O amore crocifisso, perdonate e benedite. Perdonate alle ingratitudini trascorse, benedite alla promessa sacra che in questo istante vi faccio di non più abbandonarvi.

Si, o Gesù, crocifiggete ai vostri piedi questo cuore ingrato perchè più non abbia ad allontanarsi da Voi, ma in eterno attaccato alla vostra croce eucaristica, saturo del vostro sangue divino, inebriato dai profumi della vostra Passione, questo povero cuore, tante volte ribelle, dimori immobile, fermo, costante nel vostro santo amore e possa così meritarsi, dopo aver partecipato alla vostra santa morte, di partecipare un giorno alla vostra gloria in cielo."
(Hamon-Borla, Meditazioni, vol.II)

Il primo miracolo di Benedetto XVI

Ovvero: "Nelle Moschee possono pregare anche i cristiani!"

giovedì, aprile 05, 2007

Giovedì Santo [3]

COLLOQIO EUCARISTICO
"Hoc facite in meam commemorationem
E come sarebbe possibile, o Gesù ricordare la vostra Passione dolorosa, e non pensare al Sacramento Eucaristico, che non solo ne è il perpetuo memoriale, ma la mistica rinnovazione quotidiana e reale?

Tutto ce lo proclama ad un tempo: il velo sacramentale, le circostanze dell'istituzione, l'intima unione tra il Cenacolo e il Calvario, ma soprattutto lo stato d'immolazione in cui allora ed oggi vi trovate; immolazione completa, profonda, dolorosa.

Sul Golgota, foste Voi, l'Eterno, ad immolarvi per il suddito, Voi il creatore ad immolarvi per la creatura - e creatura vile, terribile, maledetta;- ma nell'Eucaristia non siete forse Voi medesimo, che ogni giorno vi sacrificate per l'uomo, non meno ribelle e tristo dell'uomo antico?...
Sul Golgota tutto sacrificaste; libertà, onore, corpo, anima; ma che cosa mai vi siete riservato in questo adorabile Sacramento, dove vi siete reso così schiavo, così umiliato, così annichilito?...

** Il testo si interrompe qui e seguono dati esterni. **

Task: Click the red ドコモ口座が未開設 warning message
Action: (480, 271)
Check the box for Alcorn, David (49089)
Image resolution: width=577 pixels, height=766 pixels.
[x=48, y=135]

Infiniti certo furono i meriti e le grazie che allora per noi meritaste, ma non è forse l'Eucaristia il grande canale che di quelle grazie e di quei meriti ci rende partecipi?...E quindi, o vittima santa, dove, meglio che ai piedi del Tabernacolo, in questi giorni dolorosi meditare la vostra passione, se Voi stesso nell'istituire l'Eucaristia ci comandaste di rinnovarla in vosta memoria: Hoc facite in meam commemorationem?"